Film maker Dave Riggs captured footage of the shark in WA. Image: Facebook
Film maker Dave Riggs captured footage of the shark in WA. Image: Facebook

Monster great white shark caught on film by drone

A WESTERN Australian man has filmed a close encounter with a massive great white shark at one of the state's most popular beaches.

Esperance film maker Dave Riggs filmed the shark approximately 50m off Fourth Beach at Twilight Bay using a drone on Saturday.

It is not far from West Beach, which is one of WA's busiest and most famous beaches.

Mr Riggs estimated the shark was between five and six metres long.
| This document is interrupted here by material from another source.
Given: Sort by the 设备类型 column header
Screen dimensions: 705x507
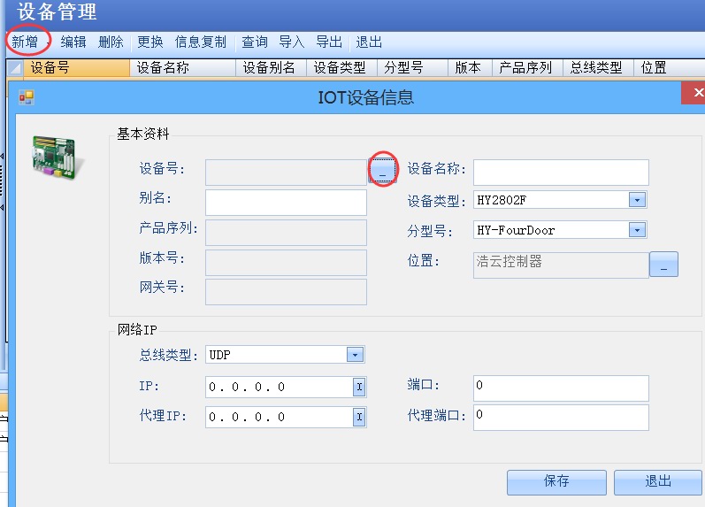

The footage shows the animal getting uncomfortably close to an 8.5m patrol boat.

The film comes as fears over increased shark sightings grow in the area, where 17-year-old surfer Laeticia Brouwer was killed in April.

Mr Riggs uploaded the footage to Facebook, where it attracted thousands of views and hundreds of comments from shocked followers.

He later published a post about the increased shark sightings in the area.

"Rather than dwelling on our personal relationship with the ocean I reckon its time to consider what perhaps is the bigger picture here. Esperance has had a drama with small white shark/human interactions at Kelp Beds every year for some time now. Those sharks are quite light in colour . like they are coastal creatures. The ones that are here right now are pretty much black . like they have followed the dead sperm whales we have on the beach down here at the moment from the deep waters off the shelf. We should be looking to tow these dead sperm whales back out to sea when they beach rather than spend 300k to send them to a rubbish tip . there's no way you're getting a D9, excavator and low loader beyond Alexander Bay where the other whale is beached," he wrote.

Mr Riggs has previously filmed documentaries about sharks and he is pushing for tighter safety measures to protect beachgoers, such as acoustic tagging and better warning signs.

According to The Australian, locals fear a whale carcass found at Alexander Bay recently could be attracting more sharks closer to the shoreline.